§ Material supplied:
■ ■ ■ ■ ■ ■ ■
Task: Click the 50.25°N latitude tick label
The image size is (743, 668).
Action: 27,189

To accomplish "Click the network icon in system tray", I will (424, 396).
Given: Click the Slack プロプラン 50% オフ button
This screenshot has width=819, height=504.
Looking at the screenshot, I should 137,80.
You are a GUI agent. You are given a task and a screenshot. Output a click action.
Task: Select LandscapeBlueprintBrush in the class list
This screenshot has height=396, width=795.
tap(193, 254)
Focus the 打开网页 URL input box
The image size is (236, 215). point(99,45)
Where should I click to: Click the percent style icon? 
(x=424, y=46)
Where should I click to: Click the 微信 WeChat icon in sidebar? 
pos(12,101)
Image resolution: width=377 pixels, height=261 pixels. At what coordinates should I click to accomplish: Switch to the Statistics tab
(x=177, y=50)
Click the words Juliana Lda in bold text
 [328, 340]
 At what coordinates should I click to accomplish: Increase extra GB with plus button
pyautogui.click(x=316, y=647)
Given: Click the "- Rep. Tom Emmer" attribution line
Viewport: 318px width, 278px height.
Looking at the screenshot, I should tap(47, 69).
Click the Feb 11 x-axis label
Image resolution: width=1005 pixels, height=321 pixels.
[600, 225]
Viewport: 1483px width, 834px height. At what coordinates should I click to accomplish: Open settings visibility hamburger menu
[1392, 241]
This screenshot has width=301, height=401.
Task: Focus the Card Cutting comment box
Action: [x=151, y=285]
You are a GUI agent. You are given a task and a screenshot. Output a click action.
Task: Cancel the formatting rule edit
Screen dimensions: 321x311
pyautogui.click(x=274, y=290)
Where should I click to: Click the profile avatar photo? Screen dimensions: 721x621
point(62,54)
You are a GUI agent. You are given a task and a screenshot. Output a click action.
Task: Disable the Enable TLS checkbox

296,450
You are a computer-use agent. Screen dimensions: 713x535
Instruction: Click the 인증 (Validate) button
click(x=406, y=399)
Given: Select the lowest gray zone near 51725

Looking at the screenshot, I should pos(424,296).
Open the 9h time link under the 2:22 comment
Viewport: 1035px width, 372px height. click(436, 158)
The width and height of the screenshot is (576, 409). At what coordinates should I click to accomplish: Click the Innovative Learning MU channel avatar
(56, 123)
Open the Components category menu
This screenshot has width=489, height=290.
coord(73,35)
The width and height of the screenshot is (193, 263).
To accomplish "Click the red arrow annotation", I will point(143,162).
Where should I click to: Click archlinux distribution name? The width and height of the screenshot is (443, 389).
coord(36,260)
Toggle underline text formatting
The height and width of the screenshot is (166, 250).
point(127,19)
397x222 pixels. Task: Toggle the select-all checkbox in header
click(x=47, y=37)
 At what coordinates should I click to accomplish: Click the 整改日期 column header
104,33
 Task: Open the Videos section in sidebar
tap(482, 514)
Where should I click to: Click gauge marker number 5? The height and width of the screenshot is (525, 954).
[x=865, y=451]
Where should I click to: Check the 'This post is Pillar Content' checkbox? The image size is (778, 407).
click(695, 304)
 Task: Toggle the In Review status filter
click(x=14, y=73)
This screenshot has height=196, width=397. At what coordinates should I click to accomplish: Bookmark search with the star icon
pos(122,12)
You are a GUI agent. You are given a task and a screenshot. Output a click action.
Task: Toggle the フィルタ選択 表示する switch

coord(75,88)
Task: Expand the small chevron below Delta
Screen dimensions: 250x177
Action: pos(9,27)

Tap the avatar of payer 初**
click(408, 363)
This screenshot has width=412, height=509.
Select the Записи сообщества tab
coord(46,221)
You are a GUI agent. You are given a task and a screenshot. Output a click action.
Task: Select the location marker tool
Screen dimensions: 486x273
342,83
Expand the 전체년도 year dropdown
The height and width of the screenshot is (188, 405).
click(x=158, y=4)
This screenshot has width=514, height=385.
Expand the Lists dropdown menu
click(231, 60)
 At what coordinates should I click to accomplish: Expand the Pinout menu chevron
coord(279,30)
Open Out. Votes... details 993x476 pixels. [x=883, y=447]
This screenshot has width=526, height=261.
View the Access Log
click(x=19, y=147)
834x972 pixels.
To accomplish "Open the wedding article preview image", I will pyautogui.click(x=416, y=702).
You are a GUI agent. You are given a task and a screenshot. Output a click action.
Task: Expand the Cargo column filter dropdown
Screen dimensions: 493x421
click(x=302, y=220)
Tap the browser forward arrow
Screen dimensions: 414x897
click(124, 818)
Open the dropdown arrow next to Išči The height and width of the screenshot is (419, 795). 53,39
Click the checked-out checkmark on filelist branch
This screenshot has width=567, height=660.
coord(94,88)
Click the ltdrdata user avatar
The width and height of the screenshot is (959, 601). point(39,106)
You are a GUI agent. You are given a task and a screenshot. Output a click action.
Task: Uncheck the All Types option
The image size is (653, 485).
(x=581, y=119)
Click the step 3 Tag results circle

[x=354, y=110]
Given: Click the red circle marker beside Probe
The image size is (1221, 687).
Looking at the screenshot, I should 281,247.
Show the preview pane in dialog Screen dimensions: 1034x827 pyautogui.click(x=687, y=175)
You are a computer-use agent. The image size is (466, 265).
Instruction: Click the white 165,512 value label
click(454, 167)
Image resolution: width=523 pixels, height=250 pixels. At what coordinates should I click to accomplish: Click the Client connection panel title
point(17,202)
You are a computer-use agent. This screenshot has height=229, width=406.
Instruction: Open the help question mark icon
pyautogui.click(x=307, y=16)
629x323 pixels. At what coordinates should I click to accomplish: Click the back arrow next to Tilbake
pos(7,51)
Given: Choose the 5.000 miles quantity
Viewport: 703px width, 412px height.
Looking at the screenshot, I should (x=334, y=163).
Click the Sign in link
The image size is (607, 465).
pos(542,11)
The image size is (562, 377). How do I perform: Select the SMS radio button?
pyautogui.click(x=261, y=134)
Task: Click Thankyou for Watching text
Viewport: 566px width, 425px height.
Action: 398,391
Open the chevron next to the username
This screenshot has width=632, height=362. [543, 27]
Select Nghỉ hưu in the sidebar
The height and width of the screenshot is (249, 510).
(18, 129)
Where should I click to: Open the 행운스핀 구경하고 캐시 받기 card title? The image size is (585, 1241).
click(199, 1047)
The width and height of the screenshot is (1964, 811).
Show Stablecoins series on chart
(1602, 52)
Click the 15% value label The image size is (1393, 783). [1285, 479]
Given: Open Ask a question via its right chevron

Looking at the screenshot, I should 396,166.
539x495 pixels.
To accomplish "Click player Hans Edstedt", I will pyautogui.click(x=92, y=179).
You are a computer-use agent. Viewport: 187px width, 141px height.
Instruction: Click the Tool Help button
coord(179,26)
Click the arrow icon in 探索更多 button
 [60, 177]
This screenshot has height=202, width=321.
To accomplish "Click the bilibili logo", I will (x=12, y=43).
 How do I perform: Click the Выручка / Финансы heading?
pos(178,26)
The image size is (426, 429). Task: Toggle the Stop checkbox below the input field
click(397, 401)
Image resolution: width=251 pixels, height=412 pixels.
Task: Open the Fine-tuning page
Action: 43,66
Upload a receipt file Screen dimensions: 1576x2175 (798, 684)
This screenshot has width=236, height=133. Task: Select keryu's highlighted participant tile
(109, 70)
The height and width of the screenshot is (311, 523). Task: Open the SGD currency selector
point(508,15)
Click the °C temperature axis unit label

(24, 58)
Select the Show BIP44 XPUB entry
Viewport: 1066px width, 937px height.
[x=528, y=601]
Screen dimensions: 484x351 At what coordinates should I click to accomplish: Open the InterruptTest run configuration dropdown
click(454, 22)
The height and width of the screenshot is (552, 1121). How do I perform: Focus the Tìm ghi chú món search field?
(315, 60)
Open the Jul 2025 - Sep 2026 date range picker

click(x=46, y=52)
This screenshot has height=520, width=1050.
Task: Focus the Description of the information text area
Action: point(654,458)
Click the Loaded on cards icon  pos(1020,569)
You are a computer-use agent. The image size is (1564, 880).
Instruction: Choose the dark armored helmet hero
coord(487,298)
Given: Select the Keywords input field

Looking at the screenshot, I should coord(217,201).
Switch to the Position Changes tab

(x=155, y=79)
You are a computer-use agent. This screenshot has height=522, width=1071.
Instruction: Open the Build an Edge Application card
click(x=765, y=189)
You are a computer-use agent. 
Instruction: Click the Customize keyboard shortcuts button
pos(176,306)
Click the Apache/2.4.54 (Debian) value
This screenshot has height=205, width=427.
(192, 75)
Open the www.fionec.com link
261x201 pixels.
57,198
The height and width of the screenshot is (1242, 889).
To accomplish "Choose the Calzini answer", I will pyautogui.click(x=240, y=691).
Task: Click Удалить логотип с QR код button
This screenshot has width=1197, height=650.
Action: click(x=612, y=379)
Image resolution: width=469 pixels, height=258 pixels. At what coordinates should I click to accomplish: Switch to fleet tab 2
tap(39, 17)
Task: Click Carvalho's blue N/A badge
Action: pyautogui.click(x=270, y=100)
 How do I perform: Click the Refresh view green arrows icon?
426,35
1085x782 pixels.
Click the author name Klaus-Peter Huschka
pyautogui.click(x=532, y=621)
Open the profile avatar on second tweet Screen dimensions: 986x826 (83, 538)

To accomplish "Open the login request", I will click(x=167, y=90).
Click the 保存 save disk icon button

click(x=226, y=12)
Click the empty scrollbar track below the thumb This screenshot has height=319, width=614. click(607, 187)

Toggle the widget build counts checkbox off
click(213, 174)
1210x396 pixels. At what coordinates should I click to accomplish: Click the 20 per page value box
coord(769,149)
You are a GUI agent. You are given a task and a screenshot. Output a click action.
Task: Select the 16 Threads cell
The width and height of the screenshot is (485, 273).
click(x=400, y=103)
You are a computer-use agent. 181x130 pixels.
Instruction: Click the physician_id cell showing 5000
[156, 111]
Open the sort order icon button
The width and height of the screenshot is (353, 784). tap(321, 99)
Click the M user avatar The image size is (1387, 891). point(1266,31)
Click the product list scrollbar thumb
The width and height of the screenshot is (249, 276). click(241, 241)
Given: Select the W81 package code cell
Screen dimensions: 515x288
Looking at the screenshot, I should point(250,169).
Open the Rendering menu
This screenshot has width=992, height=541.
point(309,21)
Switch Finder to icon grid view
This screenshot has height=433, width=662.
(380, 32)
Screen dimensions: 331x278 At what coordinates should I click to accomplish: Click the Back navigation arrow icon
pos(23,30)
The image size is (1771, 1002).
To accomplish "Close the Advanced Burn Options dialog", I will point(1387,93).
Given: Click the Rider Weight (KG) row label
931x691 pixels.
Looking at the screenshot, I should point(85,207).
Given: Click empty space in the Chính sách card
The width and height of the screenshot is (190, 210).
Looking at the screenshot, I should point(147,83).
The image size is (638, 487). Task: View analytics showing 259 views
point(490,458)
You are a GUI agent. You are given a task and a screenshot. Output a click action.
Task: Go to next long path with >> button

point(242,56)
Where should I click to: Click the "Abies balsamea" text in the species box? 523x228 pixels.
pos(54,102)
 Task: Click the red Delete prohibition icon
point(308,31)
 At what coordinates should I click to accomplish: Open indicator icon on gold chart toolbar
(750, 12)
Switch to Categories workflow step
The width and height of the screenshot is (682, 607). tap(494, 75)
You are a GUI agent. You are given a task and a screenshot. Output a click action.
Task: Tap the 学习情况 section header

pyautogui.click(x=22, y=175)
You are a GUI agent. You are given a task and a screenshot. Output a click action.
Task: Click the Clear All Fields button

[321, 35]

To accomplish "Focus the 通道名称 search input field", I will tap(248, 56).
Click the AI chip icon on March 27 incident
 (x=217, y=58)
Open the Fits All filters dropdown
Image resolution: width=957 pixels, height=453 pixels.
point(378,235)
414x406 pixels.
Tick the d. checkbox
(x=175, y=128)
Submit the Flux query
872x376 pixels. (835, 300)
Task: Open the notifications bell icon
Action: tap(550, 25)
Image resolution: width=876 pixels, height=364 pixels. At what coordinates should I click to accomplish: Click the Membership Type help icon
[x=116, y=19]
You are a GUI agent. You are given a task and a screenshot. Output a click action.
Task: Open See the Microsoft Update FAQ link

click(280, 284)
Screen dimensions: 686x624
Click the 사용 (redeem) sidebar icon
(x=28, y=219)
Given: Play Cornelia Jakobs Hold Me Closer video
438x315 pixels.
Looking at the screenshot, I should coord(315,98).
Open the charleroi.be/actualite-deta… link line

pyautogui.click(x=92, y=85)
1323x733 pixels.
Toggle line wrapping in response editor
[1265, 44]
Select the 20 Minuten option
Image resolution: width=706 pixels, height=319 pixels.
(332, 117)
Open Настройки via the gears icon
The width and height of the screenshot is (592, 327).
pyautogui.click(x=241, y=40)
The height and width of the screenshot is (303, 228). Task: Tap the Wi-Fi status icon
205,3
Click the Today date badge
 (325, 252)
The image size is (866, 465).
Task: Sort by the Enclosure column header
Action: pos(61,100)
■ ■ ■ ■ ■ ■ ■
§ Action item: Whenever the string "preview" occurs in a line of the entries above, copy that line.

§ Final answer:
To accomplish "Open the wedding article preview image", I will pyautogui.click(x=416, y=702).
Show the preview pane in dialog Screen dimensions: 1034x827 pyautogui.click(x=687, y=175)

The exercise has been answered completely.